* [TASK REQUIREMENTS]: Below are several entries. Transcribe exactly those lines that fall from the one with "Politique de confidentialité (495, 2506)" through the one with "Réhausses (596, 1815)", end lines included.

Saved data entries:
══════════

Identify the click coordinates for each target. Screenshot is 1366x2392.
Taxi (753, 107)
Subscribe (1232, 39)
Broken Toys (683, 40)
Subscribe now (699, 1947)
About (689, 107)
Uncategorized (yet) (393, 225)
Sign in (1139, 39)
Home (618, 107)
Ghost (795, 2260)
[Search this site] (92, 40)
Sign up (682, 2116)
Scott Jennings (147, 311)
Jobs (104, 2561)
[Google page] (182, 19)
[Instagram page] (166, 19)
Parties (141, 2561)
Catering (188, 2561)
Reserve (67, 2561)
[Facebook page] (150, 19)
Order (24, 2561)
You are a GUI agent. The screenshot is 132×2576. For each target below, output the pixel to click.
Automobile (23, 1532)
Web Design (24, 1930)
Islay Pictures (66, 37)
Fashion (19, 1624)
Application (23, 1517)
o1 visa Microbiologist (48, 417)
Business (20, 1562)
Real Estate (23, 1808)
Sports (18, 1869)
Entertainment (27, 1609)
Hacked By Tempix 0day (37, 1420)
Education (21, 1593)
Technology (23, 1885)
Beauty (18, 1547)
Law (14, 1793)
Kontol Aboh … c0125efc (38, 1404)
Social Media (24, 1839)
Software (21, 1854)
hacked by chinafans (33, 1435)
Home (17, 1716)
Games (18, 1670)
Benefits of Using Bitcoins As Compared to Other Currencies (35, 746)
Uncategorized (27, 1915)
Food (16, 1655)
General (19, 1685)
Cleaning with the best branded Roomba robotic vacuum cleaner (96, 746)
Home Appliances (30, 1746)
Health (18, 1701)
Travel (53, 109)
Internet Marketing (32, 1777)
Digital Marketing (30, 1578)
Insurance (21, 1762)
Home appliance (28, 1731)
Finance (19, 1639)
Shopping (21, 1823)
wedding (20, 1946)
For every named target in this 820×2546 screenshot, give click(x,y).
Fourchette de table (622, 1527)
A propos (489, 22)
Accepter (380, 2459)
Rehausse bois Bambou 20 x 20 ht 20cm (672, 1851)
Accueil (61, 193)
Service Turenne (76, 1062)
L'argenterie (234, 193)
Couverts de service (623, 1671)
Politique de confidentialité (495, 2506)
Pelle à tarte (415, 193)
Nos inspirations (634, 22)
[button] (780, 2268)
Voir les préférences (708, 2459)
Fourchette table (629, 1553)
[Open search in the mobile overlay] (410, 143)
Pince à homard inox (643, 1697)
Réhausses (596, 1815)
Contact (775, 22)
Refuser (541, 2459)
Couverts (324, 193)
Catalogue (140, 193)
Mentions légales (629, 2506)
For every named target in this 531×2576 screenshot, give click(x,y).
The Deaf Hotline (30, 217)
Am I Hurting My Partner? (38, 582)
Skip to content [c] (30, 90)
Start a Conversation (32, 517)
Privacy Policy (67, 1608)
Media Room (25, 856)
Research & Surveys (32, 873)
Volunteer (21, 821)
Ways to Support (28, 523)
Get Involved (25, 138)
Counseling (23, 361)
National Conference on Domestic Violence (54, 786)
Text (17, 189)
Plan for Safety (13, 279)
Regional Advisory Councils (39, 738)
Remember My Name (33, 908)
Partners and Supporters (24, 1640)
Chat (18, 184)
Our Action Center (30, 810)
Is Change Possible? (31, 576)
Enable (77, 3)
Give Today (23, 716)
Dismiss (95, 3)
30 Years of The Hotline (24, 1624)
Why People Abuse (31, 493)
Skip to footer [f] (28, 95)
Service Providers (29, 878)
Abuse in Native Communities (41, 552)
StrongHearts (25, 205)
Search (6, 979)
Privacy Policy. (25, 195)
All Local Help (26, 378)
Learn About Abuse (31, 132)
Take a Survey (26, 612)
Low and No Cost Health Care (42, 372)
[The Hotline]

══════════

* [RESPONSE AREA]:
Politique de confidentialité (495, 2506)
Pelle à tarte (415, 193)
Nos inspirations (634, 22)
[button] (780, 2268)
Voir les préférences (708, 2459)
Fourchette table (629, 1553)
[Open search in the mobile overlay] (410, 143)
Pince à homard inox (643, 1697)
Réhausses (596, 1815)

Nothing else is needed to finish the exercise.